Retail sales are rising, but that's really a function of online growth and new space. Sales per square foot are firmly in negative territory, and trends are weaker in the wholesale and retail divisions.
Add in the awkward accusations around the CEO's conduct, and it doesn't make for a pretty picture ahead of the all-important Christmas period.
As a consequence, Ted Baker shares had fallen from 30 times expected earnings in 2015 to around 10 times today. That's a rating we've not seen since back in the financial crisis.
Ted's historically commanded a more lofty rating because of its successful transition from Glaswegian shirt shop to quirky global lifestyle brand. Its ethos is to present something a little different to the mainstream, an affordable luxury for consumers seeking individuality and indulgence. That's an attractive niche in the market.

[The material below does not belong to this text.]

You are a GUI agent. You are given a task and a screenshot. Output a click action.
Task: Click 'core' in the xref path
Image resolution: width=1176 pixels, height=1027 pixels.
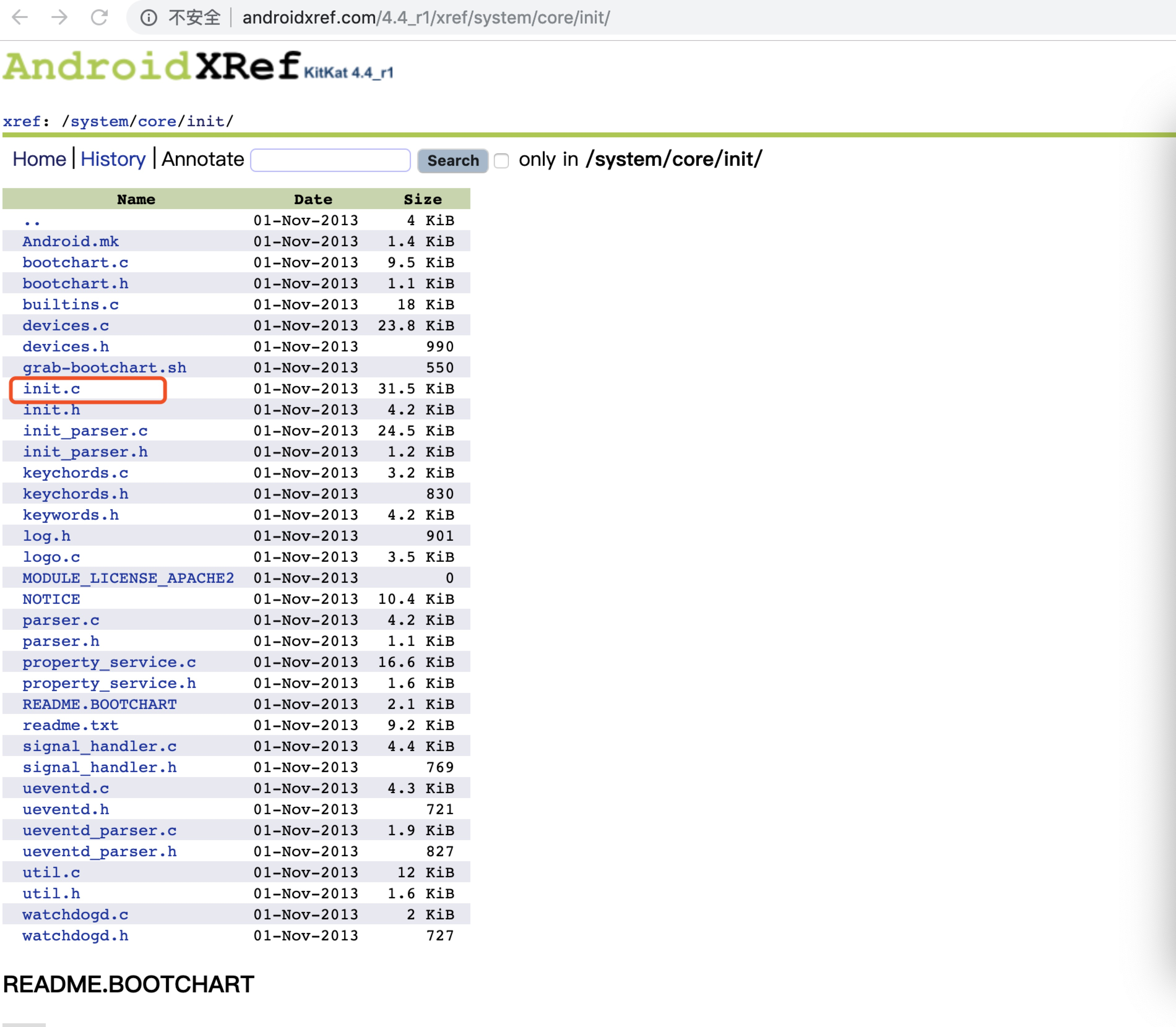point(157,122)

Almost uniquely for a young fashion brand, the group doesn't do above-the-line advertising. Instead, it aims for a product that will sell itself, with marketing savings invested back into the design. Branding on the garments themselves is typically on the light side - which should help Ted avoid the boom and bust cycle brands like Superdry and Abercrombie & Fitch have endured.

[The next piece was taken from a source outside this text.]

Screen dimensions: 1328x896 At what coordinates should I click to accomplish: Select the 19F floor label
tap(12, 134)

To date, expansion has been tailored nicely, with the focus on choosing the right locations rather than just rolling out as many stores as possible. Meanwhile, the online operation has delivered impressive growth.
All this has helped Ted build an enviable record of dividend increases. Weakness in the share price has pushed the prospective yield up to 4.9% next year, and analysts are confident the group can continue increasing the dividend in the short-term. We share that optimism, although of course there are no guarantees - especially given the uncertainties around.

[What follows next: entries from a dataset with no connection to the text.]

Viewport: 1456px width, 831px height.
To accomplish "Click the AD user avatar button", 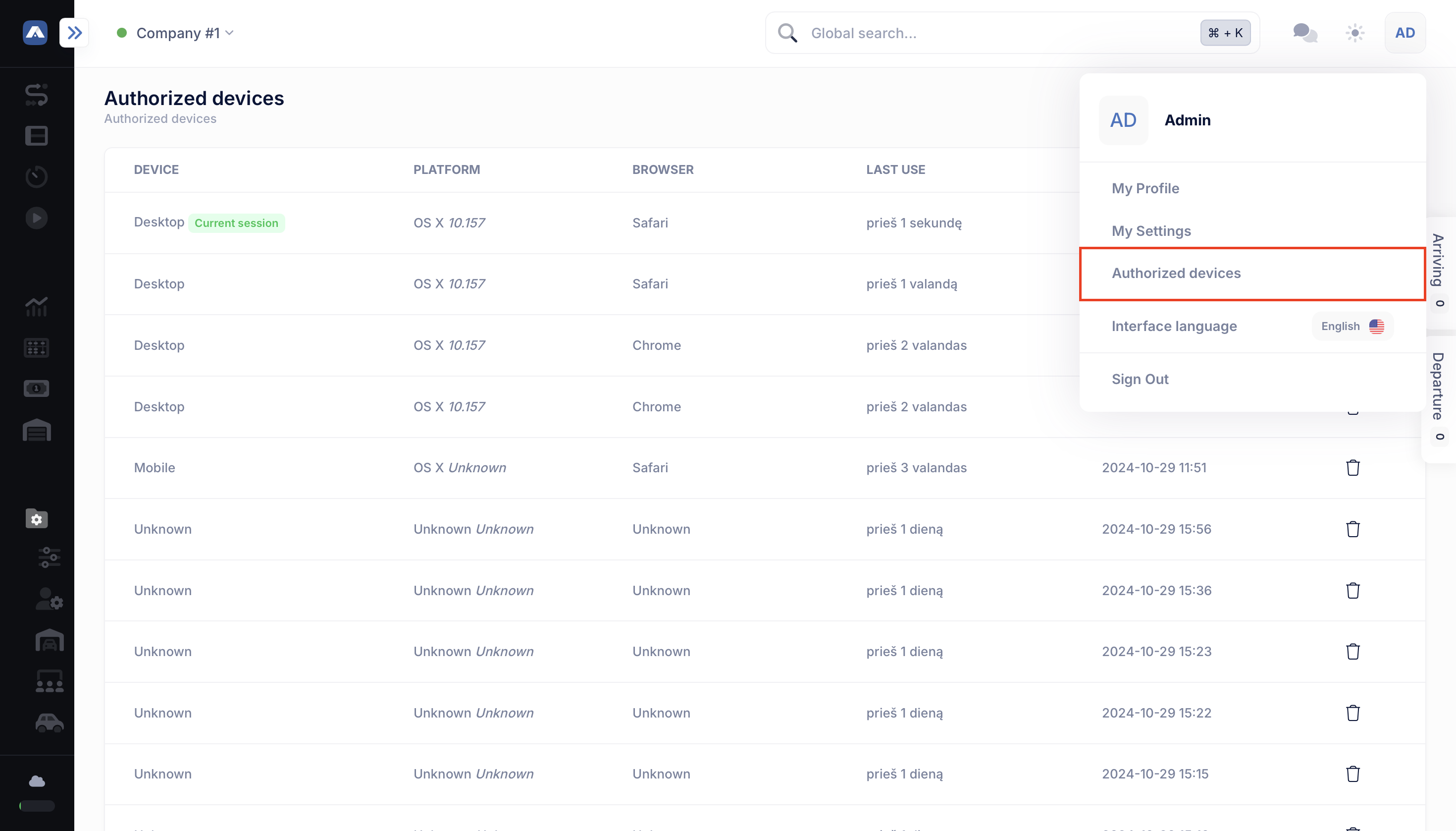I will (x=1404, y=33).
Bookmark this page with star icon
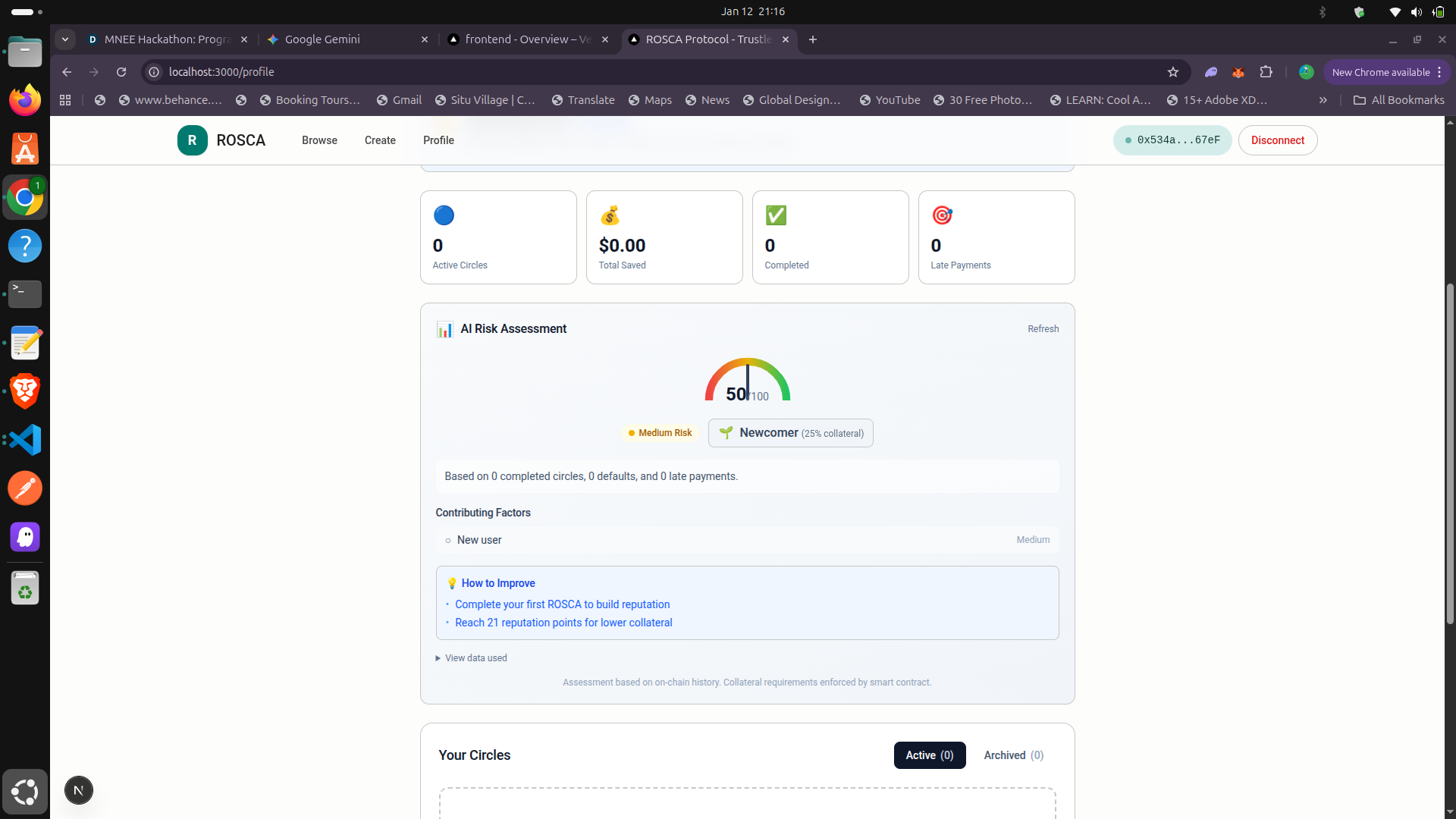The image size is (1456, 819). 1173,72
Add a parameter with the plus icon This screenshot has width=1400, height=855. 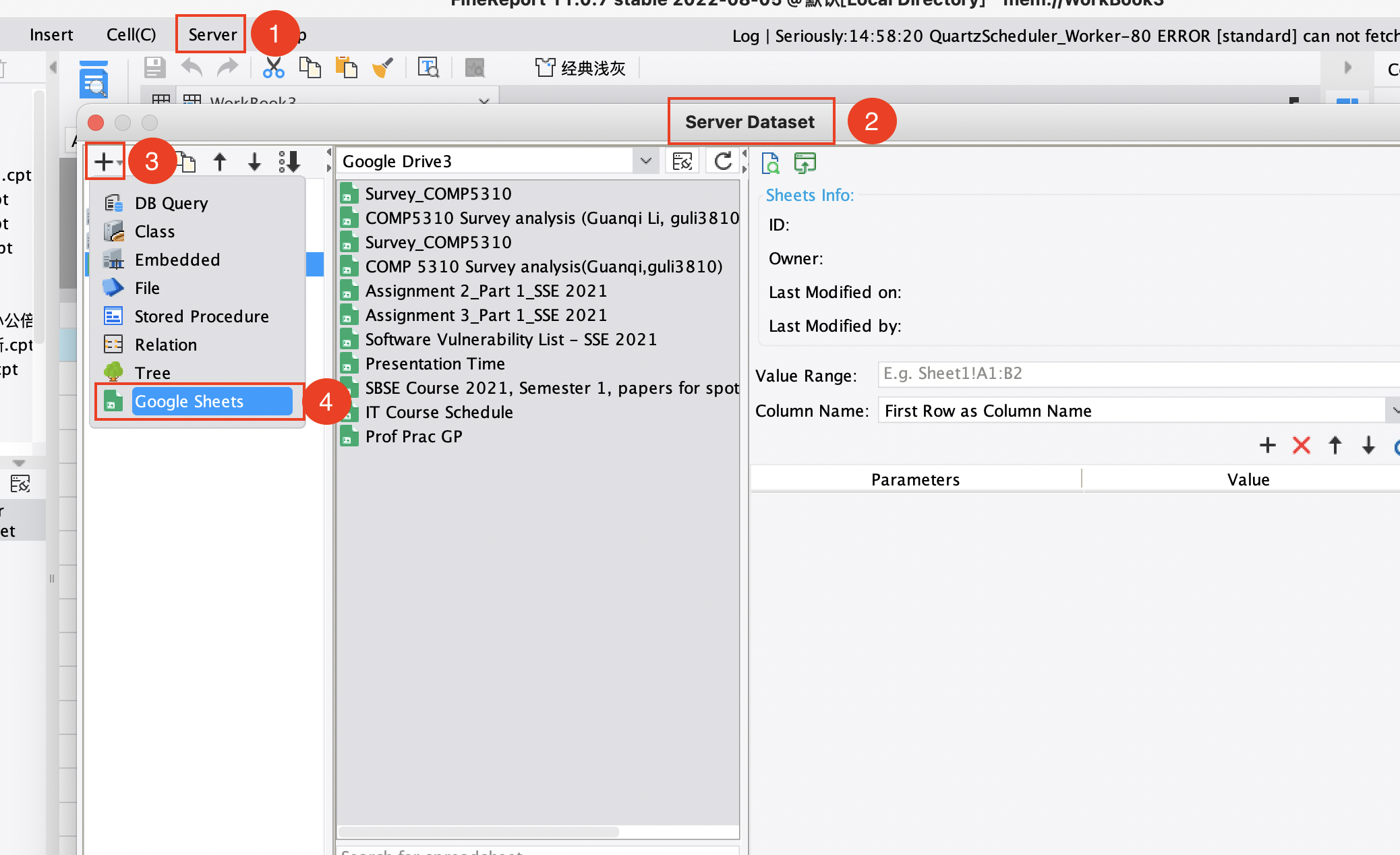pyautogui.click(x=1267, y=445)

Retail conditions should improve given time, but the claims against Mr Kelvin have potential to cause lasting damage to the brand. They also raise questions over the future leadership of the business, which makes the findings of the independent investigation crucial.
Within retail, Ted Baker's biggest division, sales rose 2.3% (2.1% in constant currency) and average retail square footage rose by 5.2% to 427,586 sq.ft. Sales for the last 8 weeks of the period increased 4%, as the weather became more typical for the season.
Online sales rose 18% (15.3% in constant currency), and now account for 30.3% (2017: 26.3%) of total retail sales.
As anticipated, Wholesale sales for the period decreased by 6.5% (7.0% in constant currency) due to a shift towards deliveries in the first half of the year. The group continues to anticipate mid- to high- single-digit constant currency sales growth for the full year.
Complaints have emerged about the conduct of its founder, CEO and biggest shareholder, Ray Kelvin. The group says it has launched an investigation, to be carried out by an independent law firm.
Ted Baker remains mindful of the challenges around, and is 'focussed on making further progress for the full year'.
Unless otherwise stated estimates, including prospective yields, are a consensus of analyst forecasts provided by Thomson Reuters. These estimates are not a reliable indicator of future performance. Yields are variable and not guaranteed. Investments rise and fall in value so investors could make a loss.